Over the years, I’ve picked up a lot of money advice and financial guidance from family, friends, and books. These lessons have shaped my relationship with money, and have given me the tools I’ve needed to prepare for the future, while still enjoying the present.
Here are three pieces of the best money advice I’ve ever received. They are the things that stand out the most and that I carry with me every day.
#1. Start Saving as Early as Possible.
Arguably the best money advice I ever received is to start saving as early as possible. This means from your very first paycheque at your very first job. And if you haven’t been doing that, then I would encourage you to start with your very next paycheque.
Because the power of compound interest means that starting to save early can be even more powerful than saving more money and for a longer period of time.
Check out this example from Windgate Wealth for an illustration that brings this concept to life. It’s WILD.
Worried you don’t have enough to save, so why bother? Even small investments, started early, can add up to huge savings down the road.
#2. Pay Yourself First.
As I’ve mentioned in my post How to Save Money Automatically, On Repeat, this is one of the greatest lessons I learned from The Wealthy Barber. (It’s a must-read for anyone seeking financial freedom, and it was the perfect guidance when starting my first full-time job!)
The concept is that after receiving your paycheque, you should put aside a set amount (the book recommends at least 15%) to go towards your savings. The book shares more details on how to invest this and what to put it towards.
By taking your savings out immediately, you’re making saving money a regular habit. You’re also learning to live on a smaller income.
I’d also encourage you to set up a continuous savings plan and automation to have these funds transferred the day they are paid. This post covers that in more detail.

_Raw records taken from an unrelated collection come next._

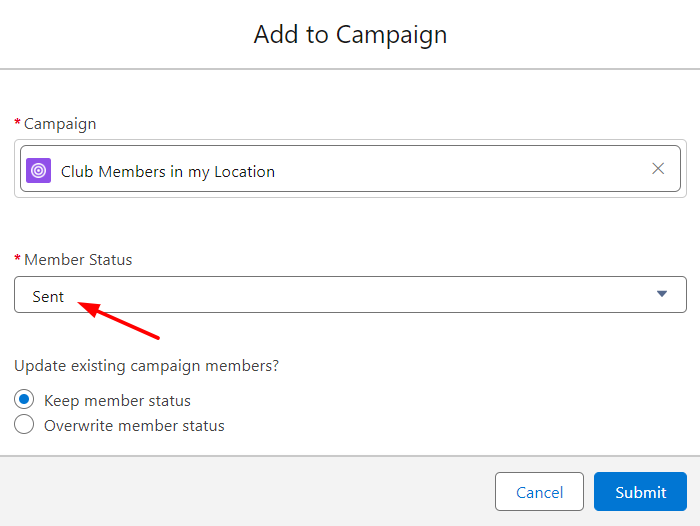The height and width of the screenshot is (526, 700).
Task: Click the Member Status dropdown arrow
Action: [x=662, y=294]
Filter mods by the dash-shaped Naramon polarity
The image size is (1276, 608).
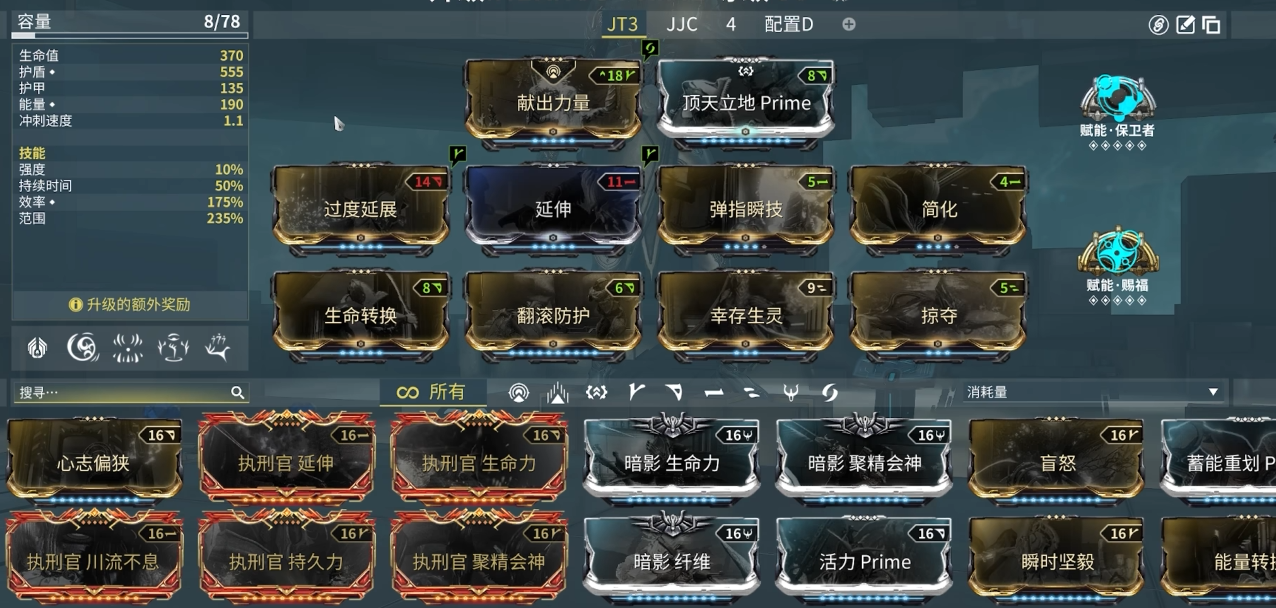(713, 393)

Looking for a monthly budget that incorporate this concept? Download the FREE Monthly Budget Template in my Resource Library! Get the password when you sign up below.
#3. Take Advantage of Government and Employee Programs.

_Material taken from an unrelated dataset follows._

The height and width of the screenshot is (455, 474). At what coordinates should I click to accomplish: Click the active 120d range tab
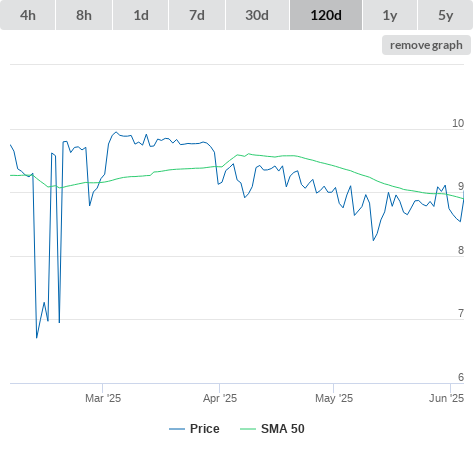(x=326, y=15)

Depending on where you live, you may have access to government programs like a Tax-Free Savings Account (TFSA), or a Registered Retirement Savings Plan (RRSP). Since I’m Canadian, I don’t have a ton of knowledge about U.S. or international government programs, but I would encourage you to do some research to find out which ones are available and take full advantage of them.

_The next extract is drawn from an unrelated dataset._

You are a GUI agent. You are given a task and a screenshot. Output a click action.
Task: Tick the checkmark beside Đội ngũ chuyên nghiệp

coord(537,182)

Depending on where you work, your employer may offer some sort of stock ownership, group RRSP, or similar program. These often involve allocating a percentage of your paycheque to be automatically invested in the program. These funds are taken off the top of your paycheque, so again, you’re paying yourself first and automating the process.
Some employers even offer matching programs. Let’s say, for example, that you contribute 5% of your bi-weekly pay to an employer stock ownership program and your employer matches up to 3%. Every paycheque, you’ll be investing 5% of your income into the program and they’ll be contributing another 3%. Your employer’s contribution is pretty much free money!
Getting our financial lives in order isn’t always glamorous, but it’s one of the best gifts we can give ourselves.